Because these men are the kind of men that are seeking to become more than what they are, they will move on to join the Chapter to finish the Masonic Journey they have begun. They will, in due time, want to understand the origination and preservation of Freemasonry through the Cryptic Degrees. Those who are men of Christ must then step into the path that He walked for us and learn how their christen nature manifests the goodness of life for all those who seek to learn and exhibit His teachings.
My Brother, that secret is in how we make good men better.
Freemasonry is so much more that what has ever been written of it. Freemasonry is not a thing that can be described. Much like the Great Architect of the Universe, Freemasonry is an experience. It is an experience to be sought. It is an experience to be continually had day to day.
A principle aspect of that experience is in leadership and leadership is the answer to the question; "how do we make good men better".
A leader is one who has the ability to create. They do so through their own self-control and dedication to an ideal outcome, and they have the determination and hardiness to see all circumstances through to achievement. Leaders capture the hearts and minds of others and inspire them into action for the benefit of the greater good. Leaders are content to set their ego aside and follow another leader when it benefits the outcome; and leaders will step boldly to the front to provide direction and action when needed.
Freemasonry is the perfect crucible for a man to improve himself and become the leader for good that he is meant to be. Freemasonry creates opportunities for a man to be humble, be in service to his fellow man, and to be a leader. I suggest to you that Freemasonry has been perfectly structured for you to learn to be a leader. From the moment you asked to be admitted to the mysteries of the craft, you have been setup with opportunities to learn and hone your skills as a leader. The question now is, what are you going to do?
Brother, would you agree with me that there is not a single problem in our fraternity that cannot be solved with effective leadership?
I want to let you in on another of our not-so-secret secrets. Your York Rite has created and made available to you a well-structured, executive-class leadership training program. This program is not meant to replace your training in how to run a meeting according to the laws of our respective bodies. It is an overlay that gives you the necessary information to become an effective administrator of your organization while executing on the business at hand.
The York Rite Leadership Program (YRLP) started with one class created and taught by SK John Palmer, PGM-TN and has since grown to 3 classes taught by 6 different instructors at each of the 8 Department Conference held across the United States. The YRLP has been in existence for 10 years now and has graduated about 400 people from the program. These graduates are charged with going back into their several organizations to lead and share with others what they have learned.
The first-year students learn about their own leadership style and skills, and how to improve upon them. The second-year student is exposed to how group dynamics work and how to set the vision for the organization that motivate groups into action. The third-year student learns influential and motivational communication skills so they can put their leadership plans into action.

■ **EXTRACTED MATERIAL**
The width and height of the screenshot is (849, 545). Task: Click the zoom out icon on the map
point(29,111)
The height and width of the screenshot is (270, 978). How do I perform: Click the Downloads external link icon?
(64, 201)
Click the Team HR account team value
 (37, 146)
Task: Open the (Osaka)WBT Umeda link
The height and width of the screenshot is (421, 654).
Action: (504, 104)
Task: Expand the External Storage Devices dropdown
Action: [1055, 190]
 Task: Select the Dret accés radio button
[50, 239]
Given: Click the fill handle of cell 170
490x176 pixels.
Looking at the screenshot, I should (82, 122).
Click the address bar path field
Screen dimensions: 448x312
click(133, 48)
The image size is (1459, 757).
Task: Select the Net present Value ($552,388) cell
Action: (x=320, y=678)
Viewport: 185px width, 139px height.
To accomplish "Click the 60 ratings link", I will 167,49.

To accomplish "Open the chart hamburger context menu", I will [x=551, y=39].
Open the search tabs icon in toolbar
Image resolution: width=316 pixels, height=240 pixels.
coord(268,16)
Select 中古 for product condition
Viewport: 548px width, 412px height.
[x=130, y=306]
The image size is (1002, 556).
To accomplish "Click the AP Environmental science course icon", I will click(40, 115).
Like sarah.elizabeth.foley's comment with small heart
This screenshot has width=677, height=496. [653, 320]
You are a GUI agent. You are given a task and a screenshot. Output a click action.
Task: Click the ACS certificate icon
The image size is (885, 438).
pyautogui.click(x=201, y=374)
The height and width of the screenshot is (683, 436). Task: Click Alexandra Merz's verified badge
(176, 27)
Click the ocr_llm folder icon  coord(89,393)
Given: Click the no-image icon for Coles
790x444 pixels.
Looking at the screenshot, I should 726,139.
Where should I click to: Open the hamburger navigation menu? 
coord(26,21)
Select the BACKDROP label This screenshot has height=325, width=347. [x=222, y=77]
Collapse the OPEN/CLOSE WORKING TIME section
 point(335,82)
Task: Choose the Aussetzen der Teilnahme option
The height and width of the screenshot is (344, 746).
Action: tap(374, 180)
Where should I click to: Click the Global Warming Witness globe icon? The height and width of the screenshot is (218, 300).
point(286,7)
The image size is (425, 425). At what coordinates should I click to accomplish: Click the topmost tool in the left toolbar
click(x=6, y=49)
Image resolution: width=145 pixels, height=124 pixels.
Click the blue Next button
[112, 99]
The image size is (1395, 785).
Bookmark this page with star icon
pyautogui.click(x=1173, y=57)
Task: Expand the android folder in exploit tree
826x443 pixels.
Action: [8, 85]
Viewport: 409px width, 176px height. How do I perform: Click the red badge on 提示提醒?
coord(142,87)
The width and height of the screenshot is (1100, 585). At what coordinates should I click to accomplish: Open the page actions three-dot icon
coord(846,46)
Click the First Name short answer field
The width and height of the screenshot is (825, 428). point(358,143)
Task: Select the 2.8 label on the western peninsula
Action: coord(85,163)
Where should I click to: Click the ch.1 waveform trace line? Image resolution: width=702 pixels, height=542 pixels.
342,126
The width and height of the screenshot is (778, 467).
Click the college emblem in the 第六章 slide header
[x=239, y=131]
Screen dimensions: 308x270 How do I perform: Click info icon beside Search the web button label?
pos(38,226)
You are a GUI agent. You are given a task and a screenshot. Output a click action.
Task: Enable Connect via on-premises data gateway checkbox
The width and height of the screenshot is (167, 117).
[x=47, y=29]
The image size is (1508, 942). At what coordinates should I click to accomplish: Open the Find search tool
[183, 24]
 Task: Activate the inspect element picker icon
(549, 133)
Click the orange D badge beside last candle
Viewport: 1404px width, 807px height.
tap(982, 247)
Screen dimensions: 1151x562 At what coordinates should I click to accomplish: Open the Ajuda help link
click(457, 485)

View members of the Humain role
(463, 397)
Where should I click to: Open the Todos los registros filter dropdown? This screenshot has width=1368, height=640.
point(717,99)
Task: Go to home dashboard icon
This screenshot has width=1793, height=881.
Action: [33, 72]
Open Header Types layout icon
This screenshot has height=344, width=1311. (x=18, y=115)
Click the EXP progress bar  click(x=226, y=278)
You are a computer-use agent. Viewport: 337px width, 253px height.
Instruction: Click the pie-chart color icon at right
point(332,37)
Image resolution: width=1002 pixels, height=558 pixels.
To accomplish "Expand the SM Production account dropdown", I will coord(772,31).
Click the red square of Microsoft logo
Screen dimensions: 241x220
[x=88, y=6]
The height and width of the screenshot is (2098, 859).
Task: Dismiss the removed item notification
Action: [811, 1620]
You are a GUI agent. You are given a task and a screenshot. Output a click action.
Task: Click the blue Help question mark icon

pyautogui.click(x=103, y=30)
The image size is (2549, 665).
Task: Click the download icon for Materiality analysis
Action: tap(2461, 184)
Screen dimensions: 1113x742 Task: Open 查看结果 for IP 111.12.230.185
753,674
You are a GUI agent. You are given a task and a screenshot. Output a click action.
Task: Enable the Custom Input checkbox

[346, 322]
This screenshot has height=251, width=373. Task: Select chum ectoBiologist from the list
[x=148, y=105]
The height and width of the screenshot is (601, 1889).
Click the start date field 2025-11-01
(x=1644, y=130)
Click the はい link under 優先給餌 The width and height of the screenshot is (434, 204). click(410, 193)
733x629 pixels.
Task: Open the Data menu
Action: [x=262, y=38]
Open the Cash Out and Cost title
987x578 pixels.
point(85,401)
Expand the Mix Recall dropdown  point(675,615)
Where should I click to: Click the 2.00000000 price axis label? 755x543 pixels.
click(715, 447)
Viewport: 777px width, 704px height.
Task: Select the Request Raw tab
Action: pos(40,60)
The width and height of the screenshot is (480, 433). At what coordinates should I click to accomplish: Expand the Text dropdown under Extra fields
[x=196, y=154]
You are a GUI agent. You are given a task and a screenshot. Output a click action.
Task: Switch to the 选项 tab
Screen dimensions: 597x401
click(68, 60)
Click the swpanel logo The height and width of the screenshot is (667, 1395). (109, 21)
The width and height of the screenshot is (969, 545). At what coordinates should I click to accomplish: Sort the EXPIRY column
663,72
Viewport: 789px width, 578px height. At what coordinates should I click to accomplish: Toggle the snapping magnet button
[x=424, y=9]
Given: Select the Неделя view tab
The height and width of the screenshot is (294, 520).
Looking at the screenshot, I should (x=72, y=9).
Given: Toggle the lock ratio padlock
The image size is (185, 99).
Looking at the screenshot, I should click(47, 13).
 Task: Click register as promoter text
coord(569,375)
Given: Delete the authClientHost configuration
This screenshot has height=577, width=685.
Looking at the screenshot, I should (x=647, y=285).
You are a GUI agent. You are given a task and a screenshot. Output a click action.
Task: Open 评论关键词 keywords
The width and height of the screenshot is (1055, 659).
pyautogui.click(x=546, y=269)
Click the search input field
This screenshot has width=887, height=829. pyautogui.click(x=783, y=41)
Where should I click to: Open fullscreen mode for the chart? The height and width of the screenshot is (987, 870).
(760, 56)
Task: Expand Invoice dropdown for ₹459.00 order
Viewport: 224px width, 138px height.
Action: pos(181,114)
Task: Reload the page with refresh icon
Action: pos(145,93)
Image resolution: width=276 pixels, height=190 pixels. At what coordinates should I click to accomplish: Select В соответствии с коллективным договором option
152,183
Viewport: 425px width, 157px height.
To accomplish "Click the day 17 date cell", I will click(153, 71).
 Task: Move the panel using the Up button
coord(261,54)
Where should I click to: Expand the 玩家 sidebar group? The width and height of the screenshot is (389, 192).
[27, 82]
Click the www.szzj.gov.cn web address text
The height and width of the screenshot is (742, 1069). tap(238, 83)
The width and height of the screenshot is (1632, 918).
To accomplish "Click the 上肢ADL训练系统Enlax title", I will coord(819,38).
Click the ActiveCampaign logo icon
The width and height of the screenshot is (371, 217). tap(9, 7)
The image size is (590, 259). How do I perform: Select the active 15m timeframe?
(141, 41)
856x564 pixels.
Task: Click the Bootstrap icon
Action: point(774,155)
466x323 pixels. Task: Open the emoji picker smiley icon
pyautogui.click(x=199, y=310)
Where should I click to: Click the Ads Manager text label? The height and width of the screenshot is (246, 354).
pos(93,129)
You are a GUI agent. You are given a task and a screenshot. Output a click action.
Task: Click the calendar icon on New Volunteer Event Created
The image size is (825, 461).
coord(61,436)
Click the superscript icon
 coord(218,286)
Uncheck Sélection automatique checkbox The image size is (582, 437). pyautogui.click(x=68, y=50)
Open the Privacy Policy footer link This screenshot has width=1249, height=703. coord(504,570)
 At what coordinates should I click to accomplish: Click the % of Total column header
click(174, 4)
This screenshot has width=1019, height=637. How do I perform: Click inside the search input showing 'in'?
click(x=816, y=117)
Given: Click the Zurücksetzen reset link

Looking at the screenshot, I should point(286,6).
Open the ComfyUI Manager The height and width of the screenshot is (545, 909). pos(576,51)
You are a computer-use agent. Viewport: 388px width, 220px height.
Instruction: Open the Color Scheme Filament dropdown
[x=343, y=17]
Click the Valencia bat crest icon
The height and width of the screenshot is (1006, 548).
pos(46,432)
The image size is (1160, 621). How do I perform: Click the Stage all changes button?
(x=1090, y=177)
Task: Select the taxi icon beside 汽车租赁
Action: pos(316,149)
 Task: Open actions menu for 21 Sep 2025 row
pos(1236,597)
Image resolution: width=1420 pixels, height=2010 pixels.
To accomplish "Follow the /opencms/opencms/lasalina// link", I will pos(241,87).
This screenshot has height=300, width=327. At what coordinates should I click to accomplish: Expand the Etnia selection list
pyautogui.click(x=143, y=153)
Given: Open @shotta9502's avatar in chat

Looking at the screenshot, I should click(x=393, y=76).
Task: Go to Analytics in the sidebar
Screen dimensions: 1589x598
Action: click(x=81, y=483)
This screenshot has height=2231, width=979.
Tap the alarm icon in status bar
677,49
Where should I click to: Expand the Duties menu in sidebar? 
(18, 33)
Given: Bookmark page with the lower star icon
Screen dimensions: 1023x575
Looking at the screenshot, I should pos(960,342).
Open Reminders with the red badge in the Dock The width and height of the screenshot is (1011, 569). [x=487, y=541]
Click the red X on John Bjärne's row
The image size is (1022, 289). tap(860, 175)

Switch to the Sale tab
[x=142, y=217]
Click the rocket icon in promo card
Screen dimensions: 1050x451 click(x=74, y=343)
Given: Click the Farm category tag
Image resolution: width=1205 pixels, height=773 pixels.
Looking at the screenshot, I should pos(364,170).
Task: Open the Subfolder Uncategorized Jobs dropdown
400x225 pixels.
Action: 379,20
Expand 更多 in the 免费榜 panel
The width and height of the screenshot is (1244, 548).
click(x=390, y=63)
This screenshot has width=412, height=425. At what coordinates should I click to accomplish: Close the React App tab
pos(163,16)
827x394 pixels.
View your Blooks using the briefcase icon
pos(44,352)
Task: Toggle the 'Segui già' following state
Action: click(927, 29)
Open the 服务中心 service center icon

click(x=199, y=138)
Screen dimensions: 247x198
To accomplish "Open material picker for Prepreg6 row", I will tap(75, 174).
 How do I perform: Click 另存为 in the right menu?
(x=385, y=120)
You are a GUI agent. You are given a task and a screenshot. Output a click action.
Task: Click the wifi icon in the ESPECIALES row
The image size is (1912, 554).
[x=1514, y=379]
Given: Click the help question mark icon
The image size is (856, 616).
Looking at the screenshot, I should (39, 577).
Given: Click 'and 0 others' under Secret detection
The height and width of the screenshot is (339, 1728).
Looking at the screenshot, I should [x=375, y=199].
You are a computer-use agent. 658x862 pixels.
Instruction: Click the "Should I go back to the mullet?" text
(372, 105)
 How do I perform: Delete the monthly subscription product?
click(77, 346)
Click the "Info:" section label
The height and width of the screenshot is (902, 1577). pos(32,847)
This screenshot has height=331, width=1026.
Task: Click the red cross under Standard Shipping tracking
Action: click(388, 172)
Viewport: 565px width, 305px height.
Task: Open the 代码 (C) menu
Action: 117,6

■ **THE TASKS**
[1] According to the essay on Freemasonry and leadership, about how many people has the York Rite Leadership Program graduated?
[2] Reproduce the passage of the essay on Freemasonry and leadership between "A principle aspect" and "action when needed.", inclusive.

■ **EXERCISE RESPONSES**
[1] About 400 people.

[2]
A principle aspect of that experience is in leadership and leadership is the answer to the question; "how do we make good men better".
A leader is one who has the ability to create. They do so through their own self-control and dedication to an ideal outcome, and they have the determination and hardiness to see all circumstances through to achievement. Leaders capture the hearts and minds of others and inspire them into action for the benefit of the greater good. Leaders are content to set their ego aside and follow another leader when it benefits the outcome; and leaders will step boldly to the front to provide direction and action when needed.